Analyzing 4 Million Real-World Personal Knowledge Questions
Author(s): Maximilian Golla, Markus Dürmuth

Date: December 2015
Publication: 9th International Conference on Passwords (Passwords15 London). Lecture Notes in Computer Science, Volume 9551
Page(s): 39 - 44
Publisher: Springer
Source 1: https://www.mobsec.rub.de/media/mobsec/veroeffentlichungen/2016/04/04/Passwords15_paper_26_draft.pdf
Source 2: https://dx.doi.org/10.1007/978-3-319-29938-9_3 - Subscription or payment required

Abstract:
Personal Knowledge Questions are widely used for fallback authentication, i.e., recovering access to an account when the primary authenticator is lost. It is well known that the answers only have low-entropy and are sometimes derivable from public data sources, but ease-of-use and supposedly good memorability seem to outweigh this drawback for some applications.

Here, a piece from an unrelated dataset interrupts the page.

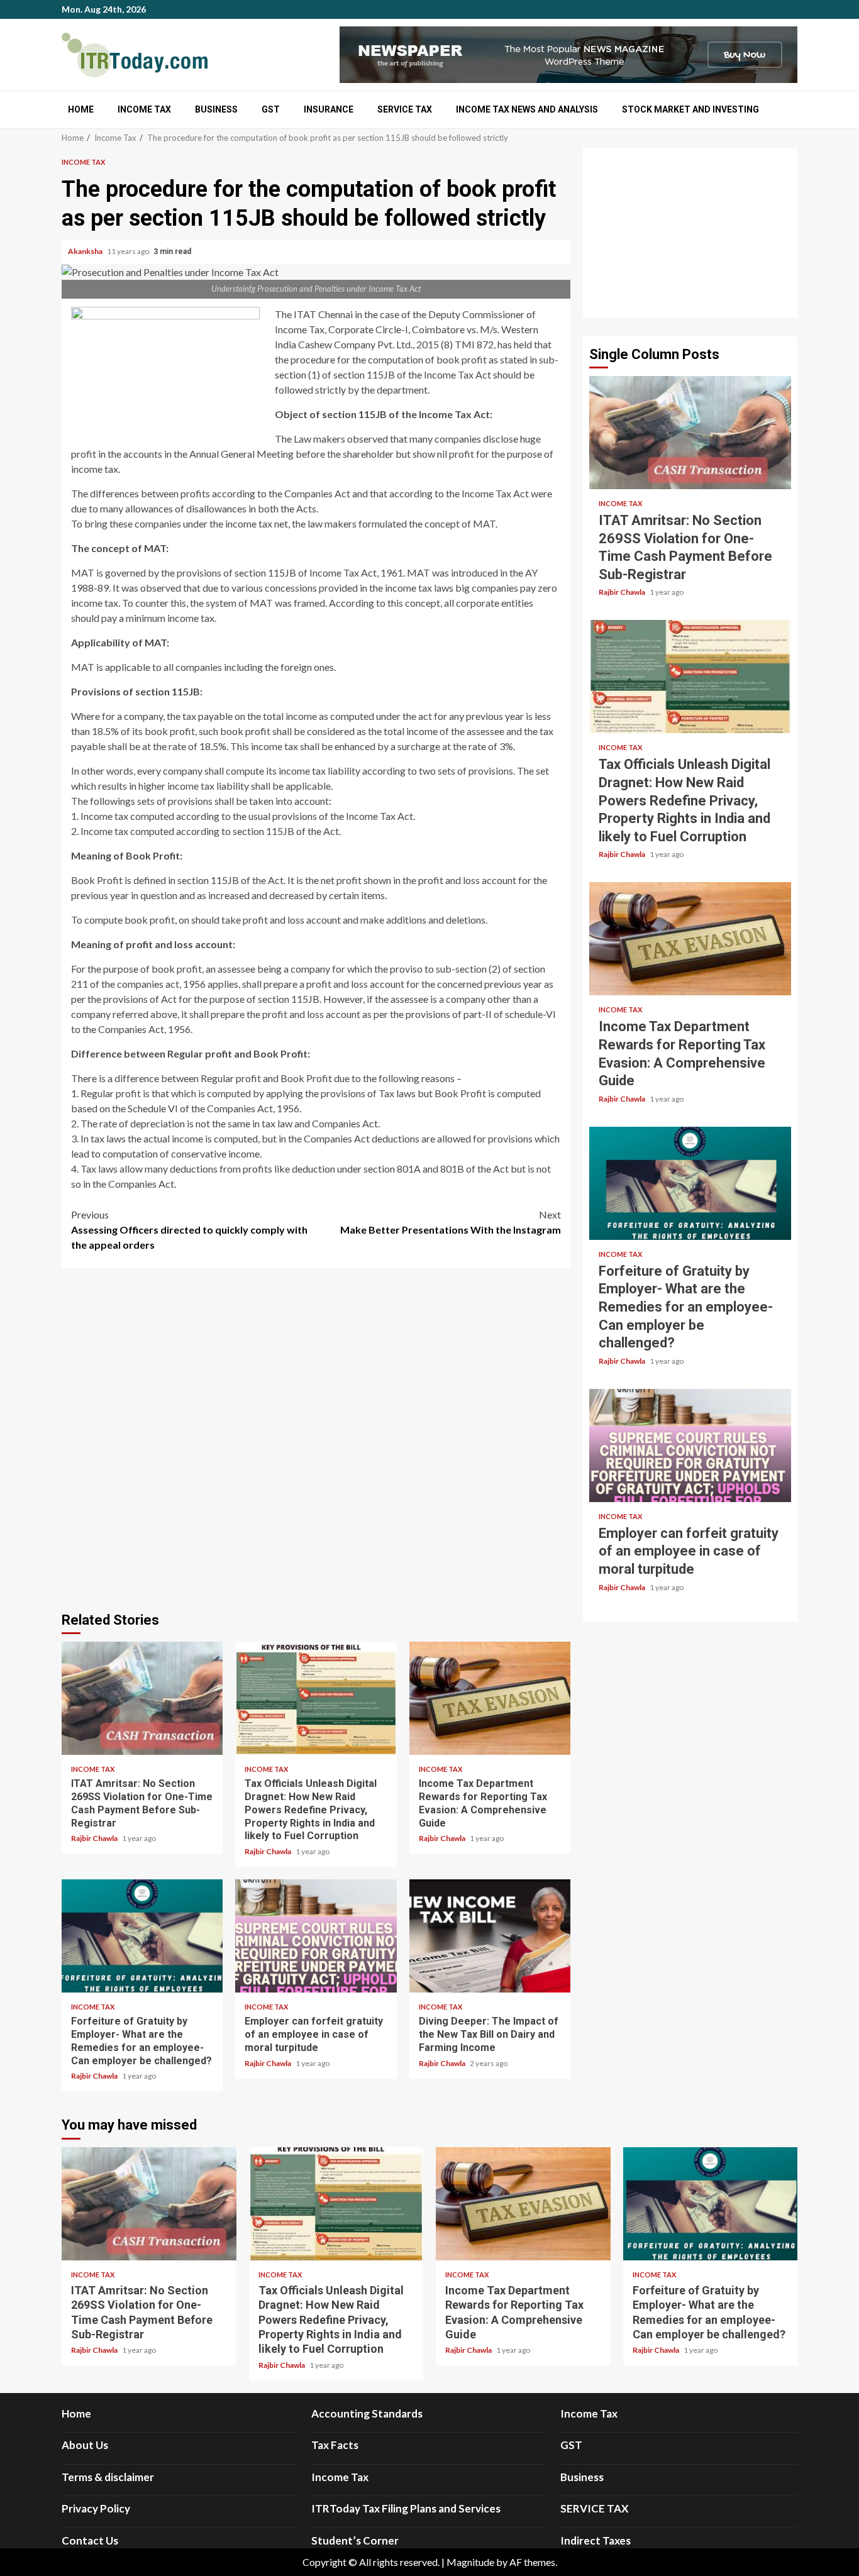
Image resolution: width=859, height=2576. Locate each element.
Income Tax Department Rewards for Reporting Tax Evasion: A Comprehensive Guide (489, 1698)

Recently, a database dump of an online dating website was leaked, including 3.9 million plain text answers to personal knowledge questions, making it the largest publicly available list. We analyzed this list of answers and were able to confirm previous findings that were obtained on non-public lists (WWW 2015), in particular we found that some users don’t answer truthfully, which may actually reduce the answer’s entropy.